#### [Material for this exercise]
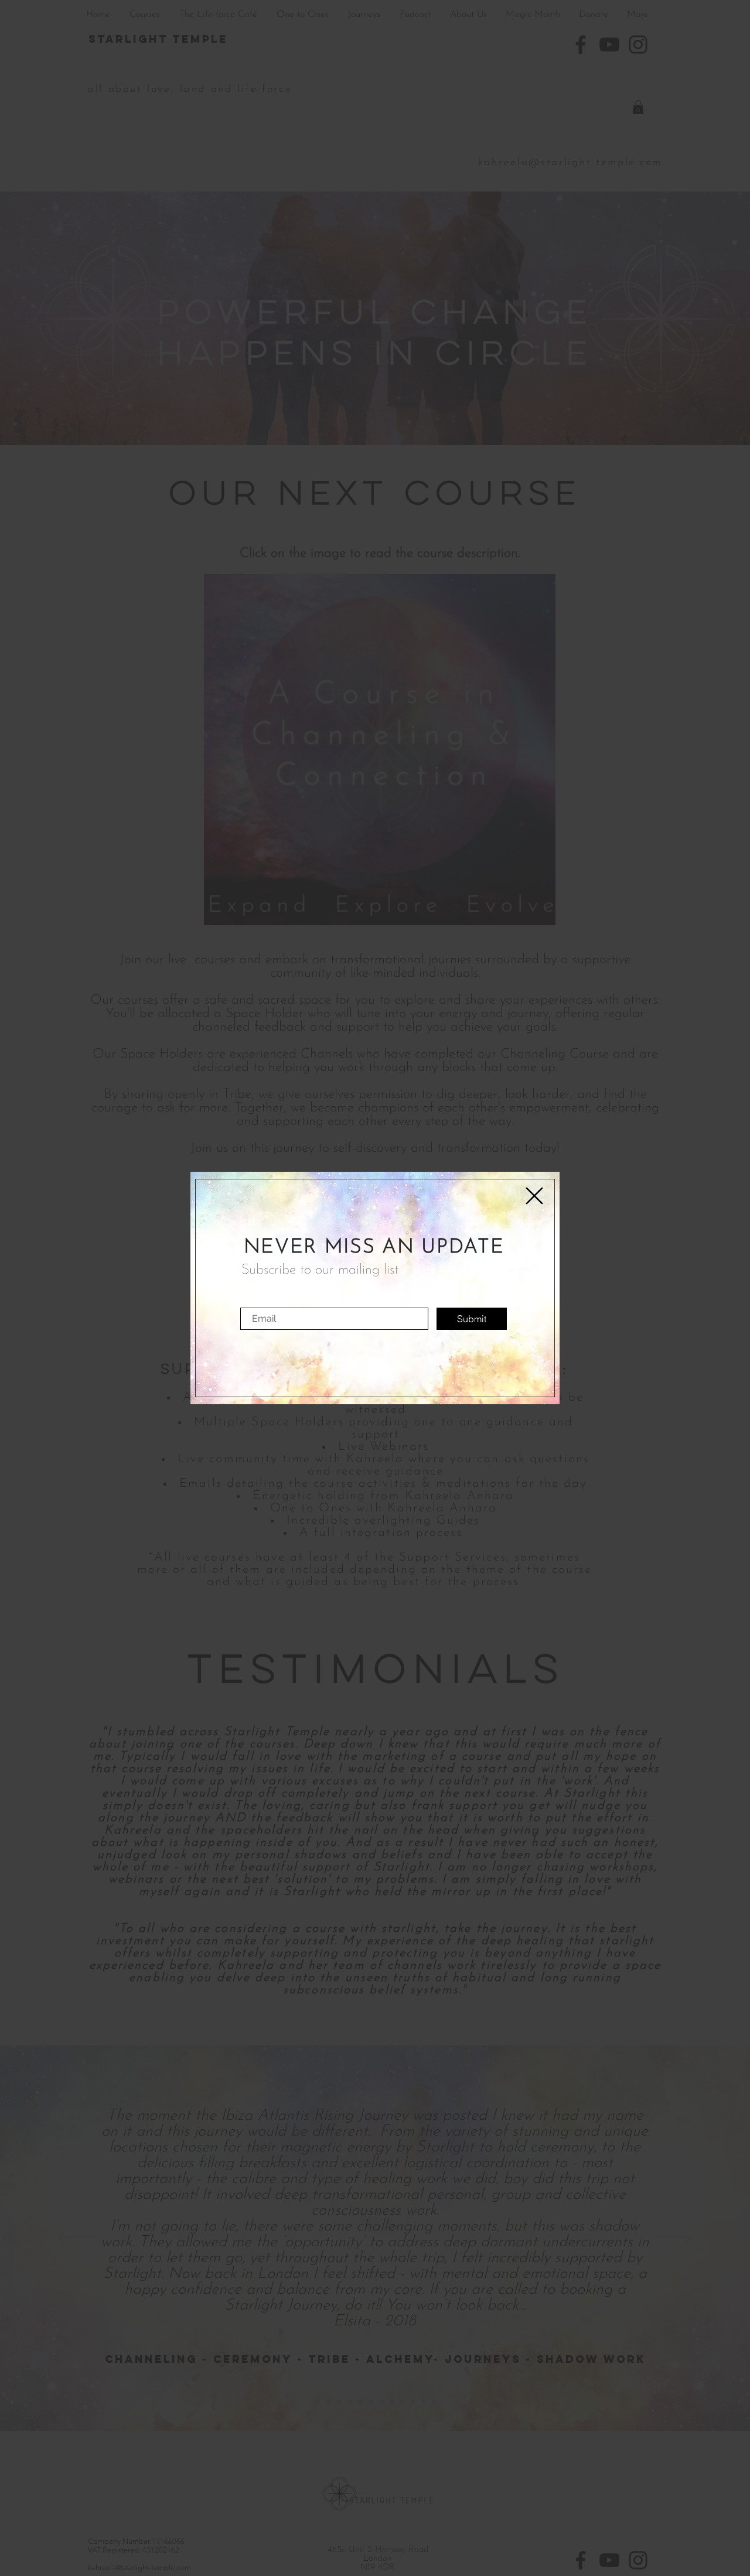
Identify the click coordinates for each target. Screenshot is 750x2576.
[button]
---
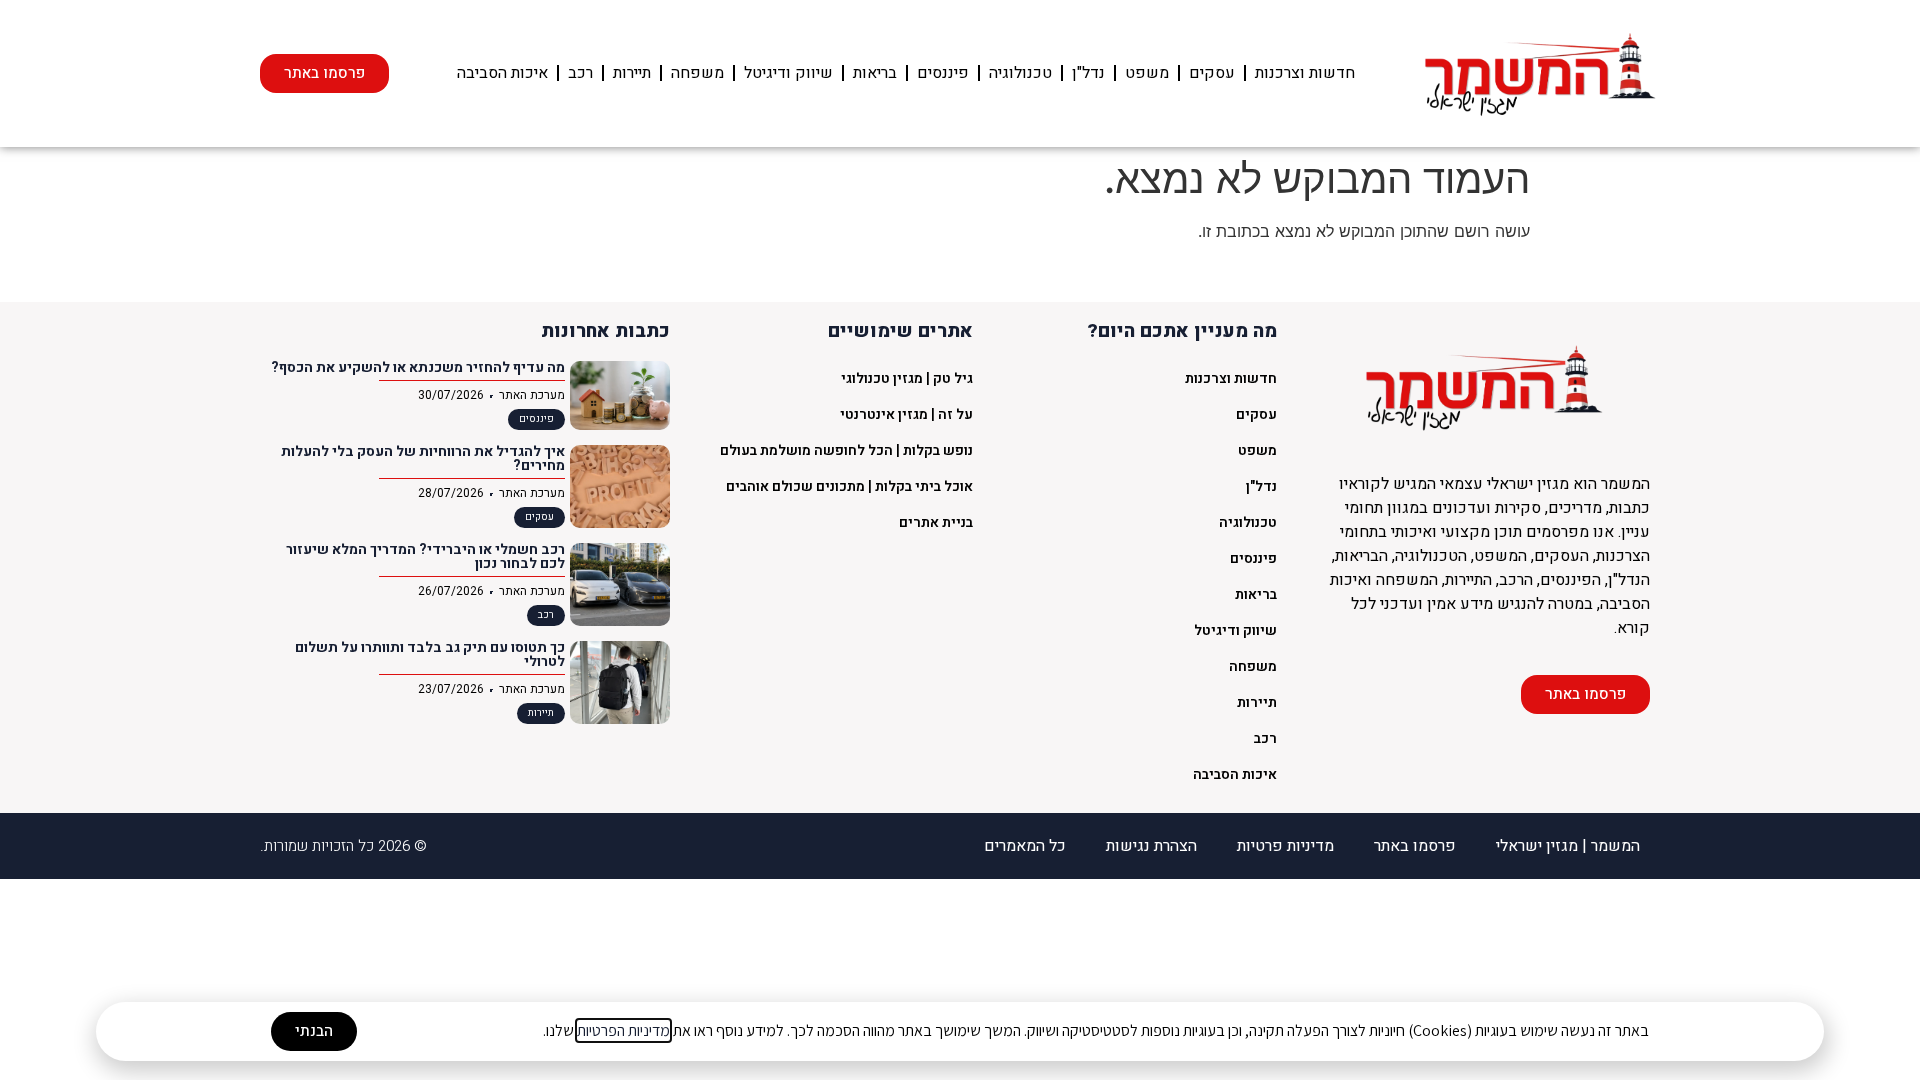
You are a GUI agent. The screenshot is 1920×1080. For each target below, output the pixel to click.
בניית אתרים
==
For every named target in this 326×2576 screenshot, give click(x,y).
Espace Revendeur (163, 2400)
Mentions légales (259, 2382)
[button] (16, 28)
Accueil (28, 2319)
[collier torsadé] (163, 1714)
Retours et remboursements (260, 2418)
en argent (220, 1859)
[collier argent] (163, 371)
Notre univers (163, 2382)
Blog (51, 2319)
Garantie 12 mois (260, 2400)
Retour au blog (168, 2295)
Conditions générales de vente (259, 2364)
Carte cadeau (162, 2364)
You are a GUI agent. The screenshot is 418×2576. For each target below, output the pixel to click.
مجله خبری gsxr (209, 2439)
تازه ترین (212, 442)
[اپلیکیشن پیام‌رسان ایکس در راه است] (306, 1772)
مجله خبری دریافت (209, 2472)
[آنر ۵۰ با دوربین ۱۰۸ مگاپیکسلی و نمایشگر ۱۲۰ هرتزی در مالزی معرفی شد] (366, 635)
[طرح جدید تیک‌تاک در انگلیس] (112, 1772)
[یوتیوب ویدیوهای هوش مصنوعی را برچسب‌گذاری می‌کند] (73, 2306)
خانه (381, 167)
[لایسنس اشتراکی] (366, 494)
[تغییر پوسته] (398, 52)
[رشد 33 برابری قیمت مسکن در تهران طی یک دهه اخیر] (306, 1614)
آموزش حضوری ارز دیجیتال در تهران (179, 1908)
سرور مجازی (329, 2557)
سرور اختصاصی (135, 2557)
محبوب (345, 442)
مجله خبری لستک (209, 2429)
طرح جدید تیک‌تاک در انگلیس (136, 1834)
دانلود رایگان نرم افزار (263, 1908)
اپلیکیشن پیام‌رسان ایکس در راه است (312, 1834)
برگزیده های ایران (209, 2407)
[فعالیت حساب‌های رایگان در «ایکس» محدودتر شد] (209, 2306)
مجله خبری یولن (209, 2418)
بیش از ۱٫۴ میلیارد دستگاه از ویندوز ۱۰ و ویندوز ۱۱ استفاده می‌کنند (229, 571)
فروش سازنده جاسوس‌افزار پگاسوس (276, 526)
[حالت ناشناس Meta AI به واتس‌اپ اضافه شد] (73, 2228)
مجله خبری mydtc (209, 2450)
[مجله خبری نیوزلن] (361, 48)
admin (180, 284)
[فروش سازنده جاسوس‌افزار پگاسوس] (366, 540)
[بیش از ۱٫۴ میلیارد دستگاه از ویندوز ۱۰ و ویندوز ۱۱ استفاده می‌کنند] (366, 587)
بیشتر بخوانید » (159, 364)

#### [Task goal]
Look over the listing above. Pick out and copy every line that includes "اپلیکیشن".

#### [Answer space]
[اپلیکیشن پیام‌رسان ایکس در راه است] (306, 1772)
اپلیکیشن پیام‌رسان ایکس در راه است (312, 1834)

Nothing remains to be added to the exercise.